There is this extra bass to the voice of Saif Ali Khan in this movie, and at times, it becomes too evident that you might wonder whether he is mocking himself. As a performer, there is absolutely nothing there for Saif to do, and by the looks of the overall quality of the dialogues and scenes, I am more excited about any possible future interviews of Saif Ali Khan where he would spill the beans about uttering those cheesy lines. The only possible takeaway from the whole movie is seeing Jaideep Ahlawat dancing in that song sequence at the end. Jaideep is in swanky clothes, driving luxury cars, and flying in private jets. I guess clubbed with a probable good pay cheque it makes sense for him to occasionally sign a movie like this. Nikita Dutta gets a terribly written female lead role in the movie whose only purpose in the film was to look great and kiss on screen. Kunal Kapoor is supposed to be the Abhishek Bachchan of this Dhoom. But in order to make that character look intelligent, the script is making the entire police force a bunch of dummies.
Everything in Jewel Thief is borrowed or lifted from many other films. The drama in the hero’s life is the classic Hindi cinema trope of the 80s and 90s. And the romance and the “intelligence” in the heist are from the Abbas Mustan world of twists. There is a sequence in the movie where a plane is forced to land in the middle of the city, and how they have staged this scene will make you laugh. Somewhere, I felt instead of reshooting the film to make it better, they should have edited it differently and made it a spoof movie. You know, the Johnny English kind of stuff. Jishnu Bhattacharjee’s cinematography is trying to make the visuals look really colorful, and we have so much of neon lights in every frame, making it almost look like a game.

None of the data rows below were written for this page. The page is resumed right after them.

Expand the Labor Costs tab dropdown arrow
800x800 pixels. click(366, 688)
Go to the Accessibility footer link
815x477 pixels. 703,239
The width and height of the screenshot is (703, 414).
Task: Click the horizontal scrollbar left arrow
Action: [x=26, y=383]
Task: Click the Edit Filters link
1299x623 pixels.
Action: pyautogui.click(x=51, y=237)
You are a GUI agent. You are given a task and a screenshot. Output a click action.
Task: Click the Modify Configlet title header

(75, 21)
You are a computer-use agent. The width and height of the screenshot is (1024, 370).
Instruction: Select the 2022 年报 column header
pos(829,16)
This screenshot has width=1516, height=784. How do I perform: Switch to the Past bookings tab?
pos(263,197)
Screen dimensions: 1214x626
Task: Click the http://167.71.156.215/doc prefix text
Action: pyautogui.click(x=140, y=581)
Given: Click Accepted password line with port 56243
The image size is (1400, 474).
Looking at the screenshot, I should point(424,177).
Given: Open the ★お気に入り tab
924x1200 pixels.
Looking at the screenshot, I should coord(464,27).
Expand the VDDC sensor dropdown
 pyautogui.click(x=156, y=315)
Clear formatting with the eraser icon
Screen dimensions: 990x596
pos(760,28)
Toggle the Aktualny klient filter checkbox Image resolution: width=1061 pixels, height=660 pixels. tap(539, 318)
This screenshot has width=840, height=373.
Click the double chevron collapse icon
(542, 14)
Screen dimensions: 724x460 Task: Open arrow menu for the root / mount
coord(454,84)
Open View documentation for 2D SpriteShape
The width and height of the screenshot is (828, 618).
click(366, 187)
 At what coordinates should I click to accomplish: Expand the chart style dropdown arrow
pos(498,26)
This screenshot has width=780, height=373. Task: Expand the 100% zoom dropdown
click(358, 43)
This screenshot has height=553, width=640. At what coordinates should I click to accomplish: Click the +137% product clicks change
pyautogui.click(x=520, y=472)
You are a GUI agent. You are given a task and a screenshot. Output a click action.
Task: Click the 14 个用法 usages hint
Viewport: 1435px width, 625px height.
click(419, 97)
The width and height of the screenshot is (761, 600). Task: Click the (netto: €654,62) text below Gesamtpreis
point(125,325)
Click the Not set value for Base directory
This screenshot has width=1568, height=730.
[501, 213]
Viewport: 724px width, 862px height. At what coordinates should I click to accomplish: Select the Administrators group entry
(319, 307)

The post-corona OTT boom made a lot of people think that platforms like Netflix and Prime are going to give space to niche films to find their audience. Within five years of this assumption, we are seeing a drastic drop in the number of movies picked by OTT giants, and what they eventually chose to release is trash like Jewel Thief that even the actors of those films may have done as guilty pleasures. In some of the recent interviews, Saif Ali Khan had talked candidly about the quality of the kind of movies he did before Dil Chahta Hai. Well, Jewel Thief is an unintentional tribute to that phase of Saif’s career.